While there are existing tools such as Urlscrazy, Urlinsane, or DNStwister, they often lack the flexibility, accuracy, and contextual integration needed for comprehensive protection:

  • Flexibility: This engine allows for seamless integration and adjustment of modules, settings, and external data sources, providing tailored defenses against typosquatting.
  • Reduced False Positives: Our approach reduces the common issue of false positives, which is prevalent in other tools.
  • Enhanced Detection: Algorithms are specifically developed based on observed phishing attacks, enhancing detection capabilities.
  • Advanced Filtering: Enables pre-testing filtering of domains, focusing efforts on high-risk targets.
  • Integration of External Feeds: Unlike static methods, this engine utilizes certificate transparency logs and daily domain registration updates to spot potential threats dynamically. This includes detecting client-specific keywords in SSL certificates.
  • Automation: Manual investigation of flagged domains is time-consuming. By integrating with platforms like https://urlscore.ai, the engine automatically assesses the risk level of active websites, identifying potential misuse of logos, brands, or keywords.
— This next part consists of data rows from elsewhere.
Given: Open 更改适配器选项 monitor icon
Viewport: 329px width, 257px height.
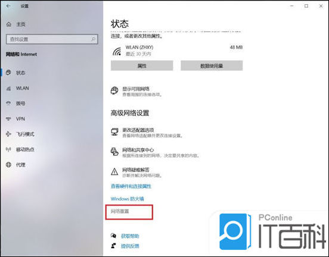Looking at the screenshot, I should 114,132.
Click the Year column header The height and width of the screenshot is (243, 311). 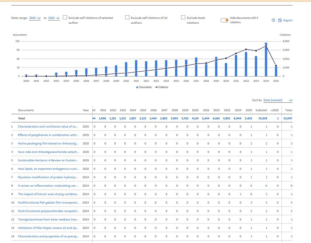click(x=86, y=110)
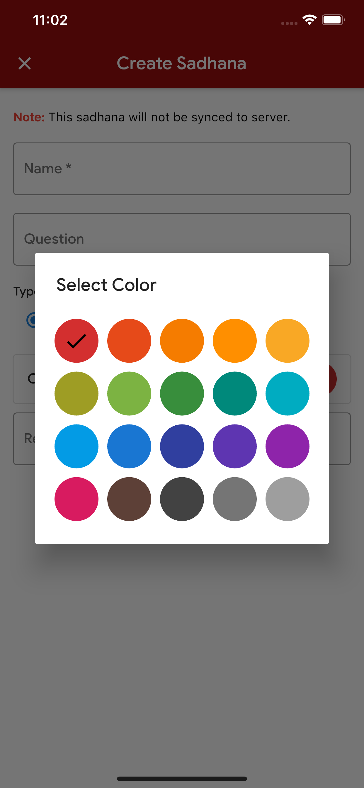Tap the Question input field
This screenshot has height=788, width=364.
(182, 239)
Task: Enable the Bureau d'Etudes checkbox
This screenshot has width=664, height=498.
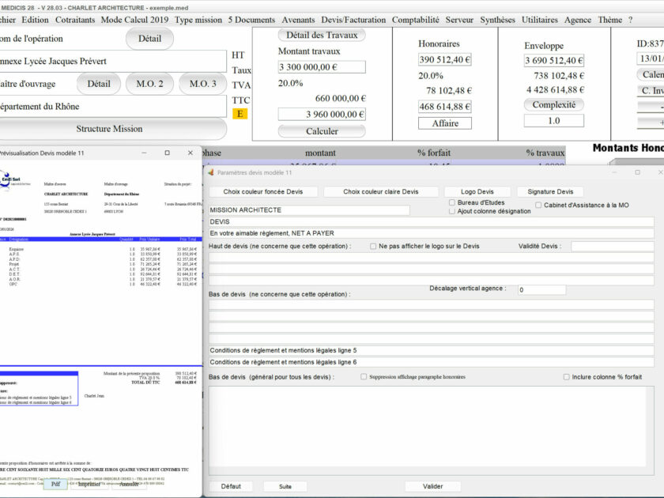Action: (x=452, y=202)
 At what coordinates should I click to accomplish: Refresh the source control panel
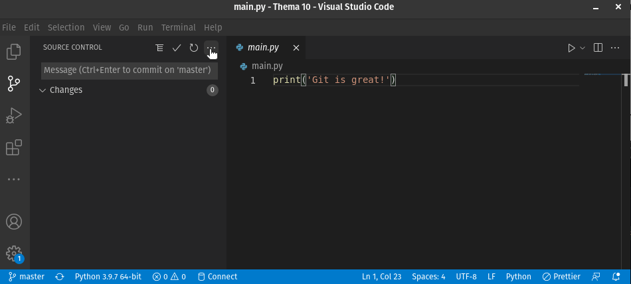coord(194,48)
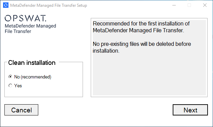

Why not just download daily newly registered domains and analyze them?

A significant challenge in typosquatting detection is the absence of a global, accessible database of newly registered domains for most TLDs (Top-Level Domains). There are commercial vendors, but they dont cover real-time detection of newly registered domains. However, some countries do provide access to domain registration data either as part of open data initiatives or through specific agreement terms. Here are a few examples

  • Switzerland and Liechtenstein (.ch & .li): https://portal.switch.ch/pub/open-data/
  • Netherlands (.nl): SIDN, the registry for .nl domains, offers some level of data through their SIDN Labs, although direct access to newly registered domain data might be restricted or aggregated for privacy reasons.
  • Denmark (.dk): DK Hostmaster, which manages the .dk domain, provides access to some data for legitimate purposes, although they also prioritize privacy and data protection.
  • Canada (.ca): The Canadian Internet Registration Authority (CIRA) occasionally releases datasets for academic and non-commercial research purposes, which might include domain registration data.This gap hinders the ability to proactively scan and flag new domains as they are registered, making real-time detection and response more difficult.

Overview of Spoofguard.io Components

General Overview

Spoofguard is composed of several key components, each designed to enhance domain security by detecting potential typosquatting threats. The core of Spoofguard is its domain permutation modules. These modules are configurable through the config.json file, allowing users to activate or customize their settings according to specific security needs. Here are two examples of modules:

  • module_levenshtein: This module employs the Levenshtein distance algorithm to generate domain typos by making single-character edits.
  • module_api_domain_search_ssl.py: This module connects to Kaduu.io, which maintains a constantly updated database of new SSL transparency logs. It searches for records containing the client’s domain, helping identify potentially malicious duplicates.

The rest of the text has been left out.